We are proud to announce that CDE is now a PCI validated P2PE v.2 facility. This new certification is more proof that we’re keeping payment security top of mind. With our P2PE v.2 validation, we have an even better opportunity to help make the lives of our partners and their merchants easier.
What’s P2PE v.2?
Originally, rigorous PCI council standards made achieving P2PE validation pretty difficult and large solution providers were depending on third party providers to distribute their P2PE solution under their validation. However, because the third parties were only validated under the partner provider they were serving, PCI auditing could become very cumbersome for both businesses.
Now, the PCI Security Standards Council has introduced version two of P2PE (P2PE v.2), that allows the different responsibilities involved with providing a validated P2PE solution to be split amongst separate entities, as “components”. Today, support services providers like CDE can provide services like key injection and deployment under their own P2PE component validation.
What makes P2PE v.2 better?
Point of interaction solution providers often outsource their equipment activities, from procurement all the way to deployment, in order to focus more on the evolution and improvement of their solutions. With the goal of simplifying their operations in mind, the last thing solution providers want to do is hold the responsibility of their partners’ PCI compliance in their hands. P2PE v.2 ensures that solution providers are creating, managing, and distributing points of interaction that are both PCI and P2PE compliant while allowing them the worry less about activities they are already outsourcing.
CDE's P2PE v.2 validation also allows us to guarantee our own ability to provide P2PE compliant services. With these validations, CDE's valued partners can rest assured that our company is fully equipped and qualified to handle their products as they continue to offer P2PE solutions to their merchants. Companies like CDE that commit the time and efforts to becoming P2PE validated have proven their own dedication to protecting the data of merchants and consumers, which can provide the peace of mind POI solution providers are seeking in such a high-pressure industry.

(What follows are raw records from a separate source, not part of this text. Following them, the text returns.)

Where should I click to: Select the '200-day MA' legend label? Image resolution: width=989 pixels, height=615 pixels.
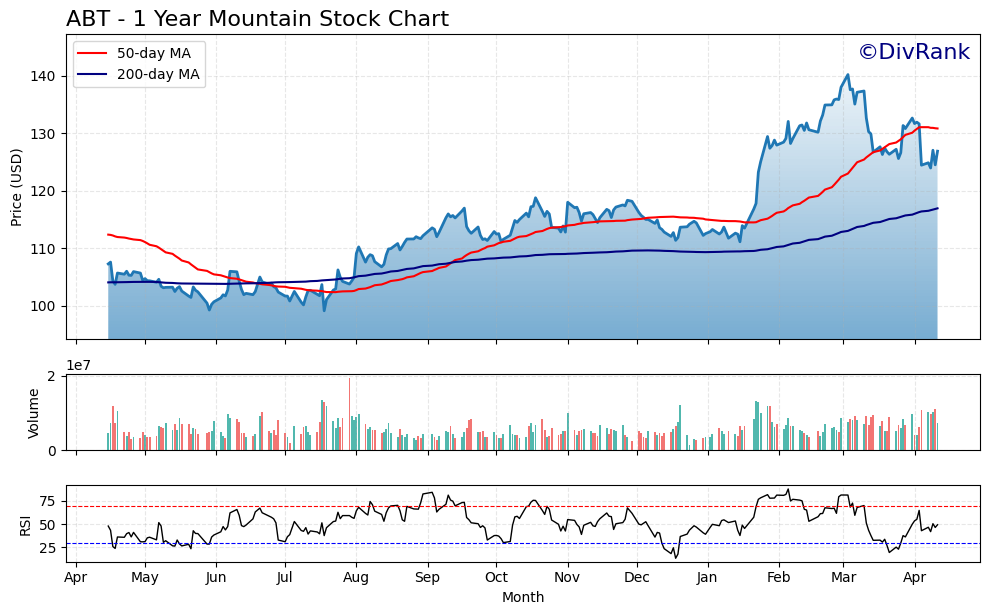(x=158, y=74)
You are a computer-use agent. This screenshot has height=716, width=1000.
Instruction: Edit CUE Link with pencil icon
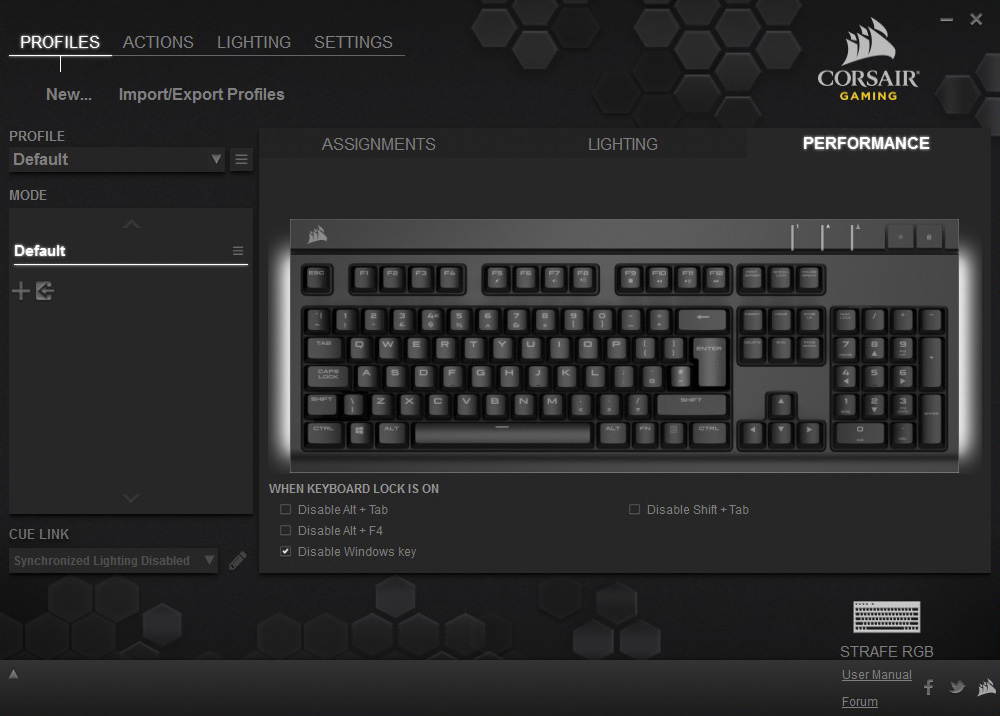(x=237, y=560)
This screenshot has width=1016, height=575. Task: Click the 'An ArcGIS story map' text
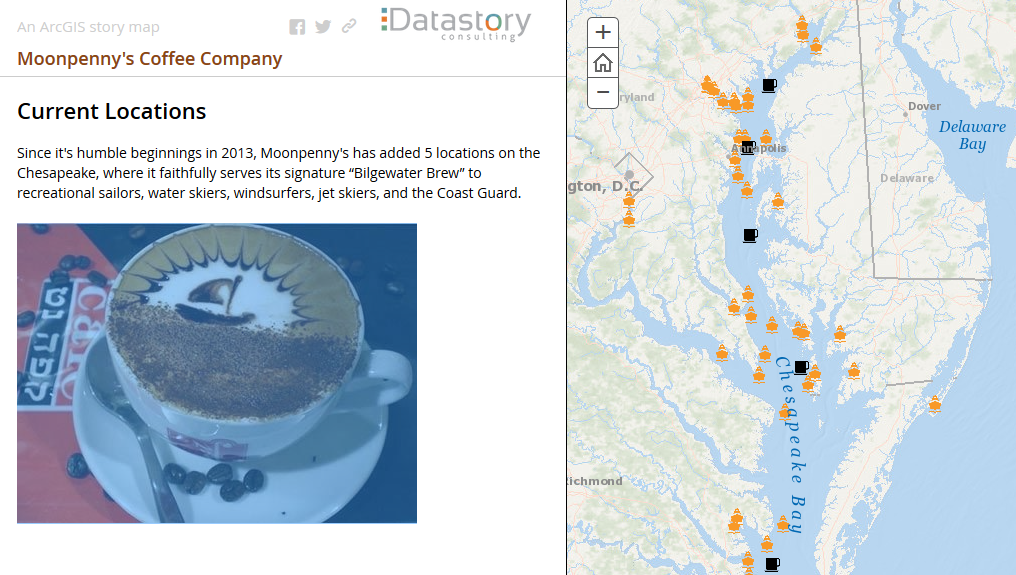88,27
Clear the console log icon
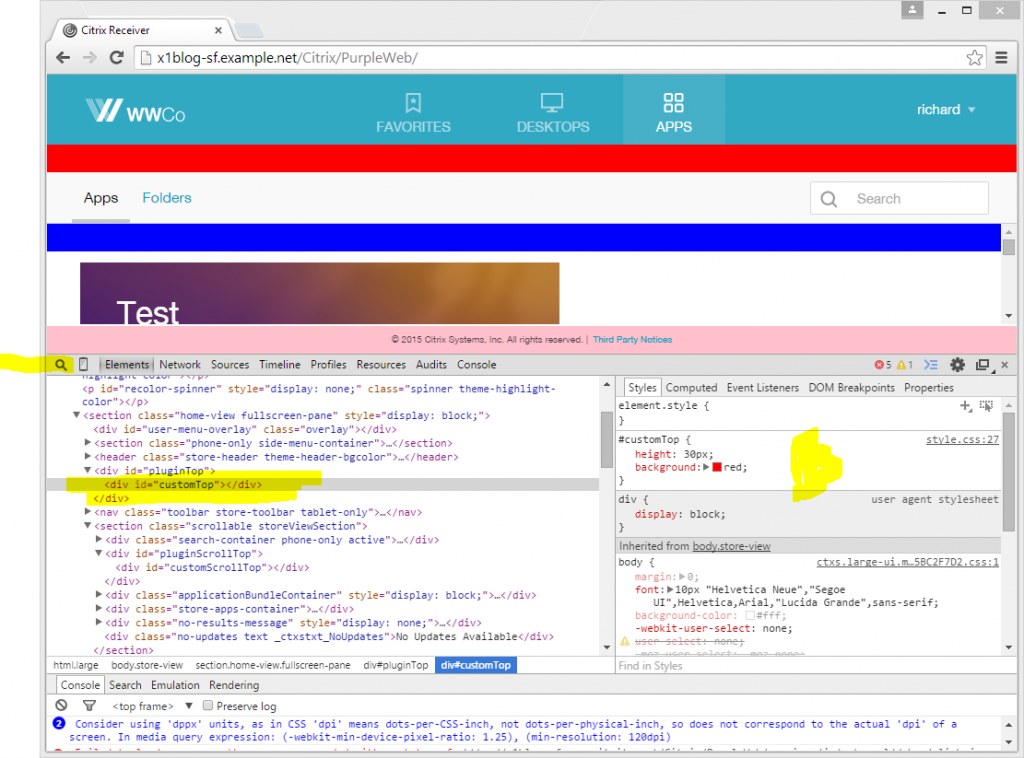1024x758 pixels. click(61, 706)
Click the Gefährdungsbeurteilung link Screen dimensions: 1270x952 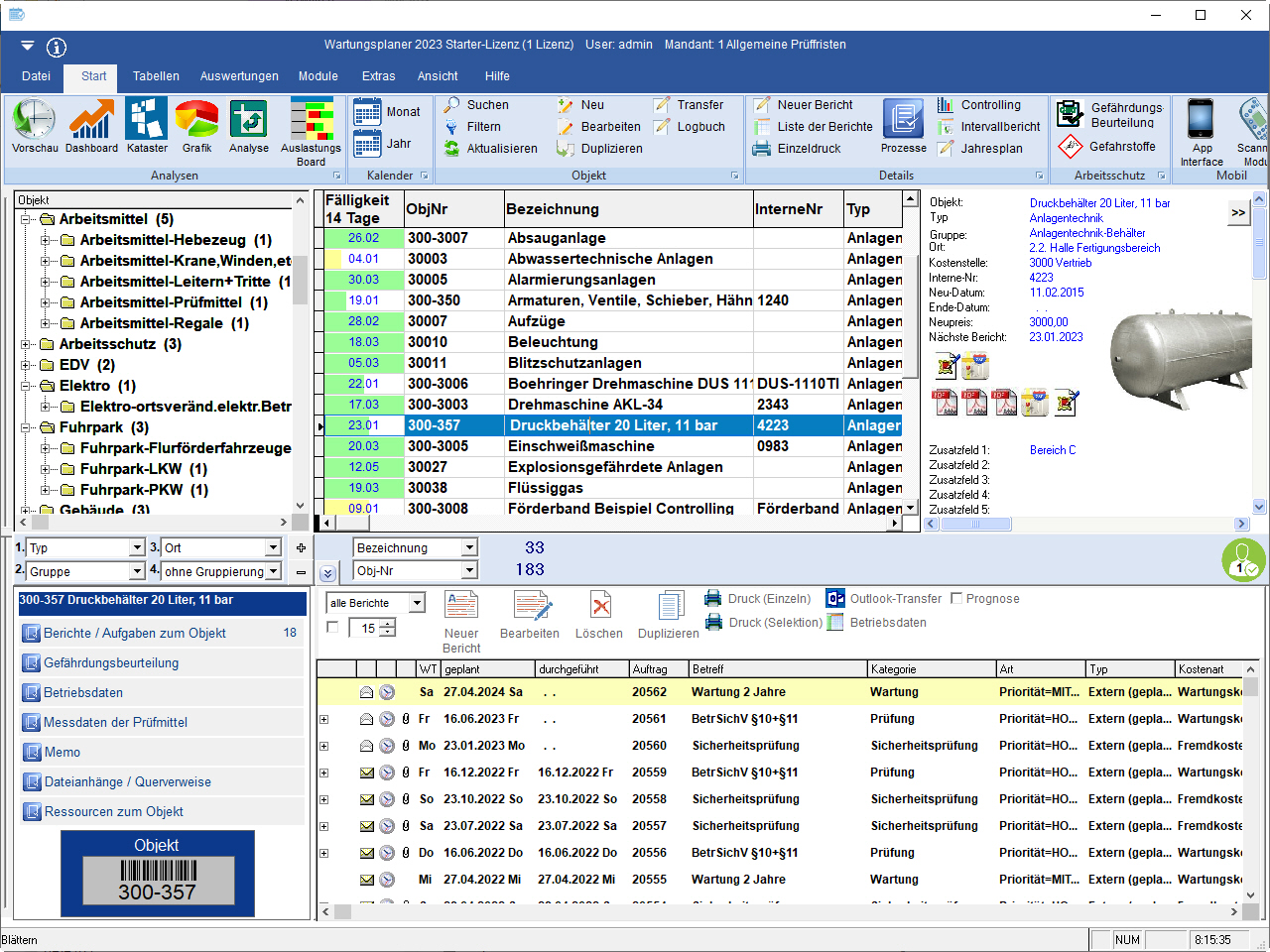tap(111, 662)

P2PE v.2 Strengthens Connections
While P2PE v.2 allows third party providers to act on their own behalf, it also requires that the line of communication and connection between POI solution providers and these third parties become even stronger. Because P2PE requires a documented chain of custody before the devices are deployed, documented tamper-proof packaging details, and shipping details, it’s important that the companies providing the solutions to merchants have the ability to access and verify this documentation. This means that P2PE Key Injection Facilities (KIFs), like CDE, must now be able to easily pass back and forth details about the serialized devices they are handling with partners.
P2PE v.2 requires that CDE have the willingness and ability to develop innovative ways to provide our partners with the information they need to guarantee a secure POI. Now, with P2PE v.2 validation under our belt, CDE is still hard at work refining systems to make the right data easily accessible and to close the loop between us, our partners, and their merchants. We're glad to be a P2PE v.2 validated company and excited to continue taking the struggle out of the security and support solutions that partners and their merchants depend on.